- [FRAGMENTO DE LA FUENTE]:
______

Nos cansamos muy fácilmente de hacer el bien, cuando no miramos a Jesús. Añoramos descanso, debido a que imaginamos que la continua práctica del bien debe ser extenuante. Pero eso sólo es así porque no hemos comprendido plenamente el gozo del Señor, la fortaleza que nos impide desfallecer. "Los que esperan al Eterno tendrán nuevas fuerzas, levantarán el vuelo como águilas; correrán, y no se cansarán; caminarán, y no se fatigarán" (Isa. 40:31).

Tal como muestra el contexto, el tema principal no es aquí simplemente resistir la tentación en nuestra propia carne, sino ayudar a otros. Necesitamos en este punto aprender la lección de Cristo, quien "no se cansará ni desmayará, hasta que establezca la justicia en la tierra" (Isa. 42:4). Aunque muchos de los que curó nunca mostraron el más mínimo atisbo de agradecimiento, eso no le hizo cambiar en nada. Vino a hacer el bien, no a procurar el aprecio de los demás. Por lo tanto, "por la mañana, siembra tu semilla, y a la tarde no dejes reposar tu mano; porque tú no sabes qué es lo mejor, si esto o aquello, o si las dos cosas son buenas" (Ecl. 11:6).

No nos es dado saber cuánto segaremos, ni cuál será la siembra a partir de la cual lo haremos. Una parte de ella puede haber caído a los lados del camino y ser arrebatada antes de poder echar raíces; otra puede caer en terreno pedregoso, secándose; y aun otra puede caer entre los cardos, quedando asfixiada. Pero una cosa es cierta: ¡segaremos! No sabemos si prosperará la siembra de la mañana, o la que hicimos por la tarde, o si las dos lo harán. Pero no existe la posibilidad de que las dos fracasen. O prosperará una, o la otra... ¡O las dos!

______

- [INSTRUCCIONES]:
(a) Responda estas preguntas a partir del fragmento de la fuente:
(i) ¿Como qué levantarán el vuelo los que esperan al Eterno?
(ii) ¿Qué vino a hacer Cristo y qué no vino a procurar?
(iii) ¿Entre qué puede caer una parte de la siembra, quedando asfixiada?
(b) Indique si cada afirmación concuerda con el fragmento de la fuente. Responda sí o no y cite las palabras del fragmento que lo deciden.
(i) El tema principal es simplemente resistir la tentación en la propia carne.
(ii) Muchos de los que Cristo curó nunca mostraron agradecimiento.
(iii) Es posible que fracasen tanto la siembra de la mañana como la de la tarde.

- [INFORMACIÓN REGISTRADA]:
______

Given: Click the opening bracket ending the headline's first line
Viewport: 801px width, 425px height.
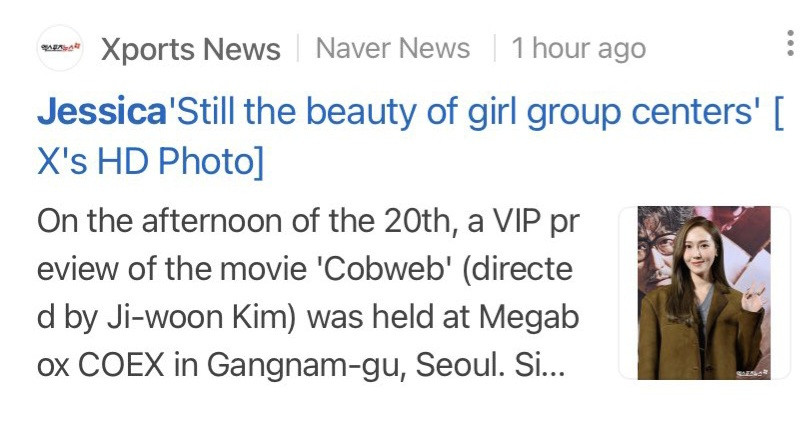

______

- [RESPUESTAS POR TAREA]:
(a)
(i) Como águilas.
(ii) Vino a hacer el bien, no a procurar el aprecio de los demás.
(iii) Entre los cardos.

(b)
(i) No: "el tema principal no es aquí simplemente resistir la tentación en nuestra propia carne, sino ayudar a otros".
(ii) Sí: "muchos de los que curó nunca mostraron el más mínimo atisbo de agradecimiento".
(iii) No: "Pero no existe la posibilidad de que las dos fracasen."